The Perl Toolchain Summit needs more sponsors. If your company depends on Perl, please support this very important event.

NAME

App::EvalServerAdvanced::Seccomp - Use of Seccomp to create a safe execution environment

DESCRIPTION

This is a rule generator for setting up Linux::Seccomp rules. It's used internally only, and it's API is not given any consideration for backwards compatibility. It is however useful to look at the source directly.

YAML

The yaml config file for seccomp contains two main sections, profiles and constants

CONSTANTS

    constants:
      plugins:
        - 'POSIX'
        - 'LinuxClone'
      values:
        TCGETS: 0x5401
        FIOCLEX: 0x5451
        FIONBIO: 0x5421
        TIOCGPTN: 0x80045430

This section is fairly simple with two sections of it's own plugins and values

values

Just a key value list of various names for constant values to be used later. This lets you define anything not already coming from a plugin, and avoid undocumented magic numbers in your rules. Ideally you should make sure that these come from the proper header files or documentation so that any architecture change doesn't cause the values to change.
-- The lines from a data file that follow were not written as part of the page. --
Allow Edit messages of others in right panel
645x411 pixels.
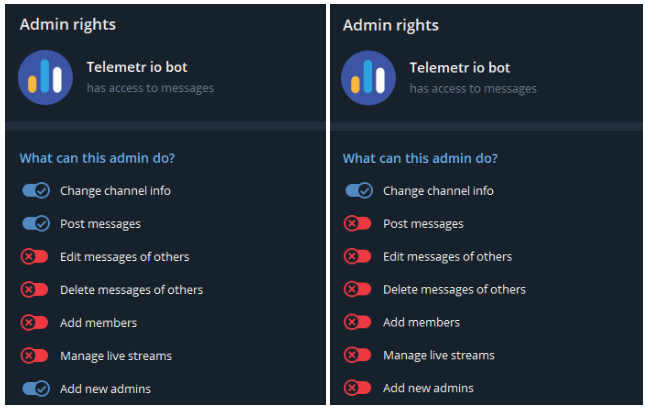358,257
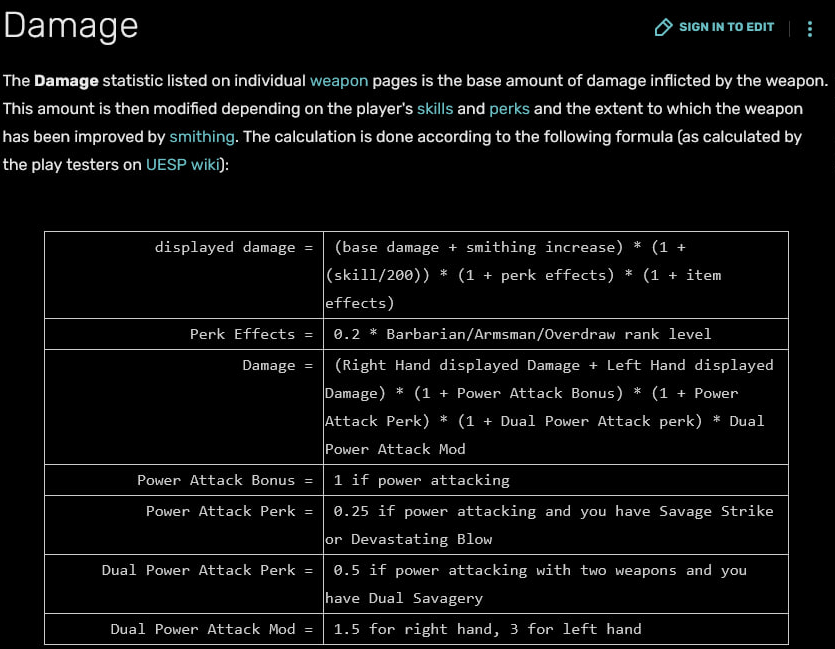The height and width of the screenshot is (649, 835).
Task: Select the 'displayed damage =' table label
Action: click(x=234, y=247)
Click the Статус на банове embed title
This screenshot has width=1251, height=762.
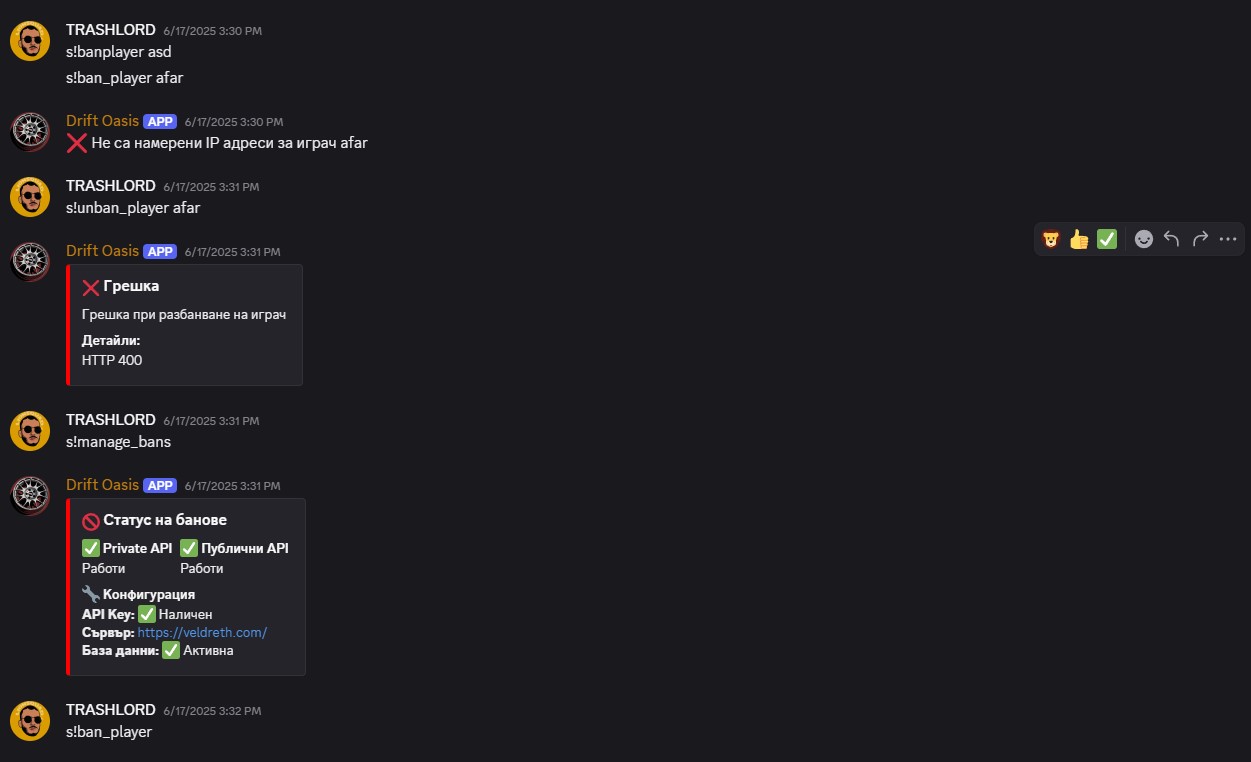click(164, 520)
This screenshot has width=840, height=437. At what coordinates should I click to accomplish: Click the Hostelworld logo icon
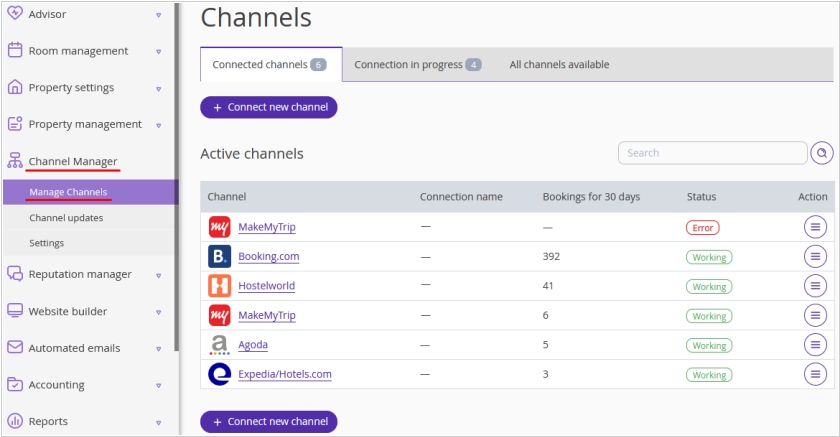click(219, 286)
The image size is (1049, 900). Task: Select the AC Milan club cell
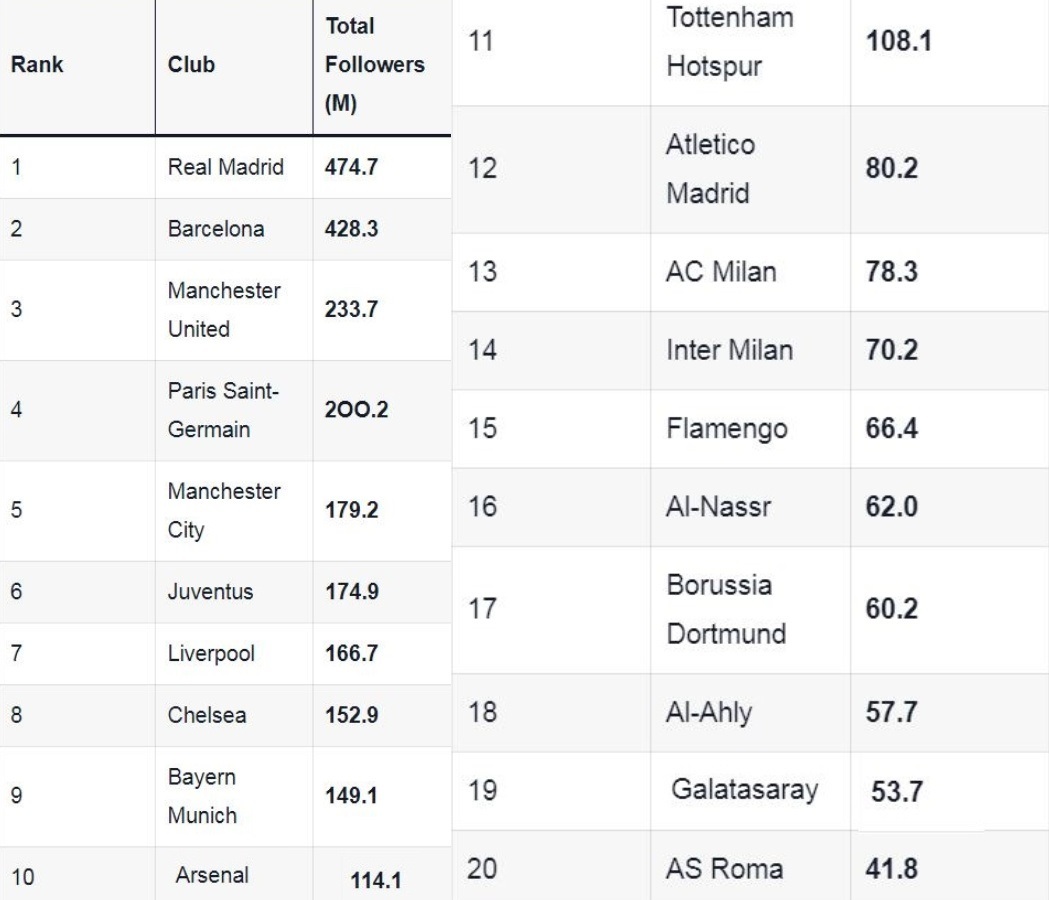720,272
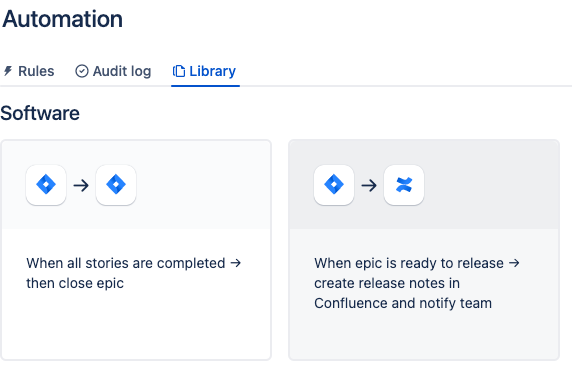Click the Confluence icon in the release notes card

(404, 185)
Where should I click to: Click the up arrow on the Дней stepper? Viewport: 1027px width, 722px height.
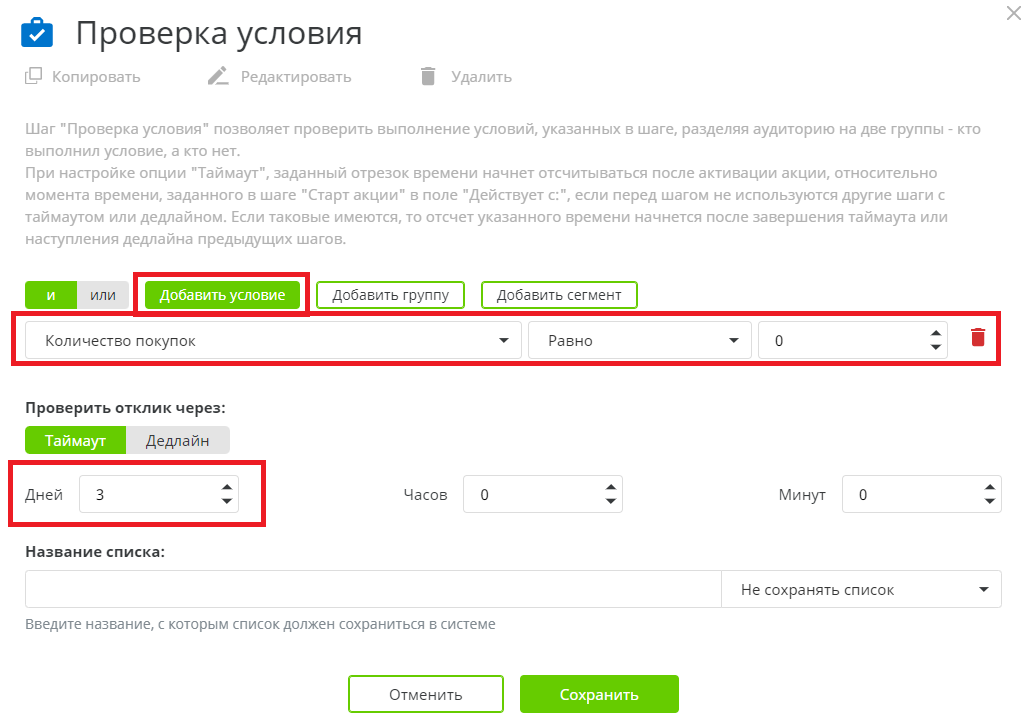click(x=228, y=488)
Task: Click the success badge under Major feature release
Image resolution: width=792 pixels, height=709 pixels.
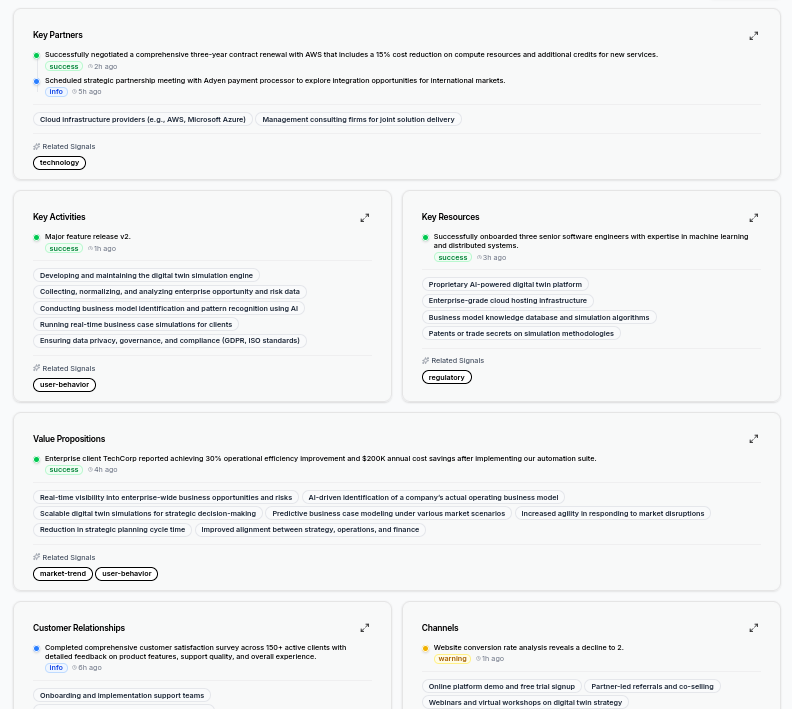Action: point(64,249)
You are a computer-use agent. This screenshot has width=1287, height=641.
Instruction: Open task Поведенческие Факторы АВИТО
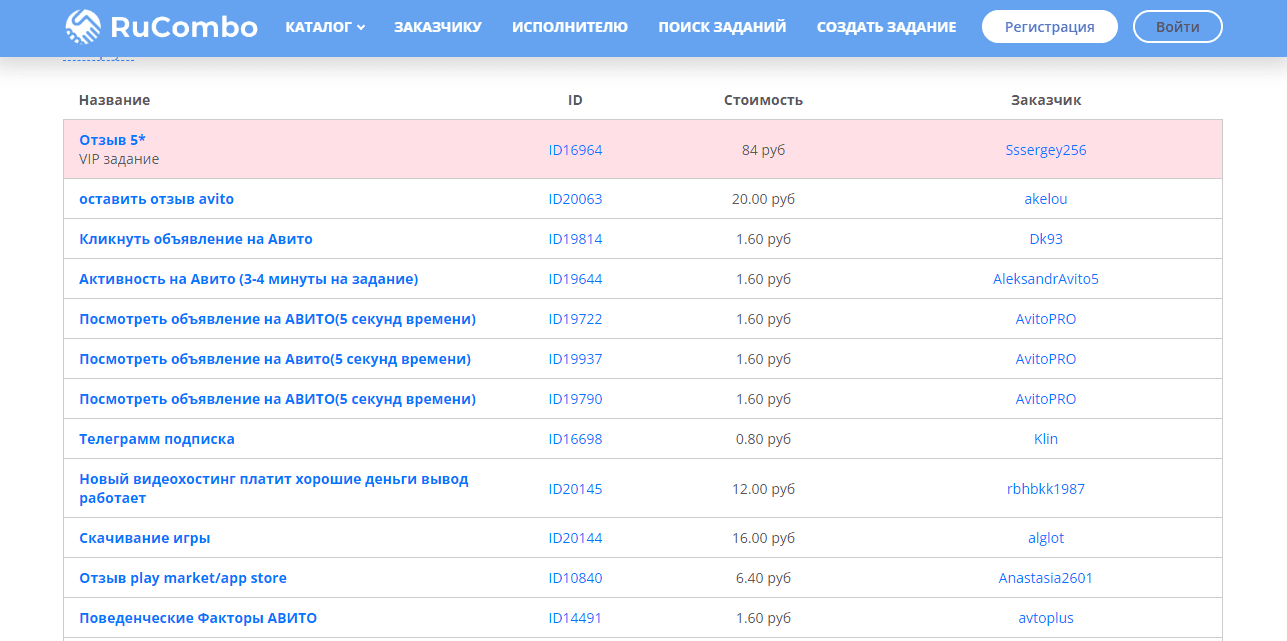[x=197, y=617]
Valid ways to represent the values are as follows:

hex

Standard perl syntax 0x0123456789_ABCDEF. Case insensitive, underscores allowed for readability.

binary

Standard perl syntax for binary values 0b1111_0000, case insensitive, underscores allowed for readability.

octal

Standard perl syntax, and YAML allowed syntax for octal values. 0777 and 0o777 are both valid. underscores allowed for readability.

decimal integers

Normal base ten integers. 1234567890, cannot begin with a 0. underscores allowed for readability.

plugins

Right now there's only two plugins provided with the distrobution, App::EvalServerAdvanced::Seccomp::Plugin::Constants::POSIX and App::EvalServerAdvanced::Seccomp::Plugin::Constants::LinuxClone. These two plugins pull constants from the POSIX and Linux::Clone modules respectively. This way things like O_EXCL and CLONE_NEWNS should always be correct for the platform you run on regardless of the kernel version. That said, they're unlikely to ever change anyway.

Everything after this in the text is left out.